Mit Philipp Pollak als Partner steigt Senacor Technologies ins Schweizer Dienstleistungsgeschäft für Banken und Versicherungen ein. Das deutsche Beratungs- und Software-Haus ist schon in Österreich vertreten und expandiert nun in den ganzen DACH-Raum, bestätigt auf Anfrage Pressesprecher Florian Bongartz.
Aktuell sei man an der Splügenstrasse in Zürich vertreten, suche aber noch einen offiziellen Office-Standort, fügt er an. Bis Ende Jahre plane man 10 weitere Mitarbeitende an Bord zu haben und hoffe in den beiden Folgejahren dann mit insgesamt 30 Angestellten in der Schweiz vertreten zu sein. Bis es soweit sei, würde "im Homeoffice oder in Co-Working-Spaces beziehungsweise beim Kunden vor Ort" gearbeitet, so Bongartz.
Kleine Finanzhäuser im Visier
Vom Standort Zürich aus wolle man insbesondere kleinere Banken adressieren, erklärt er weiter. Man verstehe sich als Digitalisierer, der nicht nur die Strategie liefert, sondern auch die Umsetzung übernimmt.
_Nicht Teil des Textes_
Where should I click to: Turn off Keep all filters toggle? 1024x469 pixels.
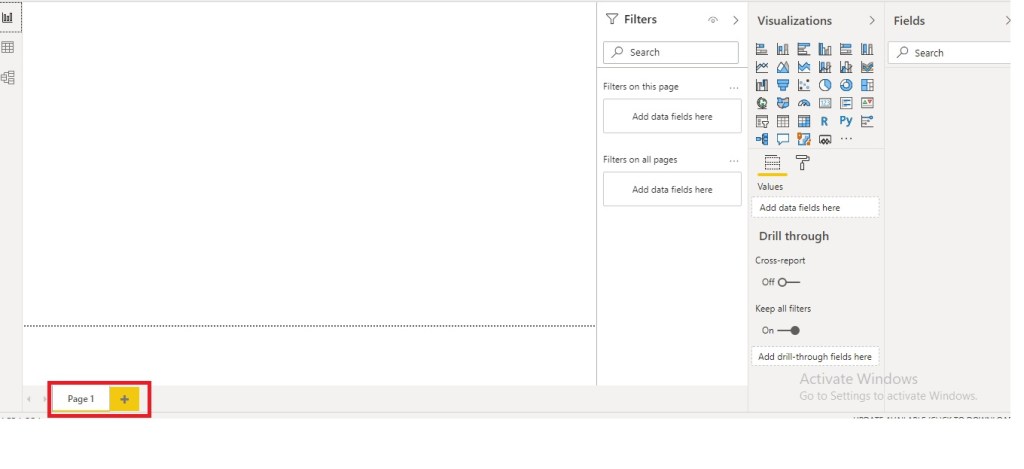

Das sei möglich, weil das derzeit rund 590 Mitarbeitende zählende Unternehmen etwa je zur Hälfte aus Beratern und Software-Entwicklern bestehe.
Senacor stellt sich selbst als unabhängigen Dienstleister für Business-IT-Transformation vor. Man habe beispielsweise Erfahrungen mit den Kernbankensystemen von Temenos und Avaloq, sei aber "kein zertifizierter Partner, um herstellerunabhängig zu bleiben", so Bongartz. Zudem arbeite man mit dem Kernbanksystem von Tata (TCS), sowie mit den Newcomern Mambu und Modularbank.
Kunden von kleineren Kantonal- sowie Regional- und Genossenschaftsbanken wollen das gleiche digitale Erlebnis haben wie Grossbanken, heisst es in einer Mitteilung von Senacor. Da es kleinen Instituten aber schwerer falle, solche Wünsche zu erfüllen, müsste man sich genau überlegen, was sie wem anbieten und wie sie das technisch umsetzen wollen. "Digitaloffensiven für wenige Tausend Kunden rechnen sich fast nie, gefragt sind kluge Lösungen", betont das Unternehmen. Und genau hier wolle man sich als Branchenkenner und mit IT-Know-how einbringen.
Genau dafür bringe auch der 33 Jahre alte Finanzwissenschaftler Pollak die entsprechende Expertise mit. Er komme vom Berater Capco und sei auf digitale Plattformen im Retail-und Private-Banking spezialisiert. "Dieses Geschäft soll er in der Alpenrepublik aufbauen und den Markteintritt von Senacor begleiten", wird denn auch betont.
Die derzeit rund 590 Beschäftigte von Senacor stehen als Berater, Projektleiter, Analysten und Software-Entwickler im Einsatz, wird weiter mitgeteilt. Sie bauen "IT-Landschaften von grossen Unternehmen aus den Bereichen Banken, Versicherungen, Automotive, Logistik und öffentlicher Verwaltung um und digitale Plattformen von der Konzeption über Planung und Steuerung bis hin zur Umsetzung auf".
Zuletzt sei 2020 ein Jahresumsatz von 147 Millionen Euro erwirtschaftet worden. Laut Mitteilung unterhält das Unternehmen neben den DACH-Standorten auch ein Nearshore-Entwicklungszentrum in der Slowakei.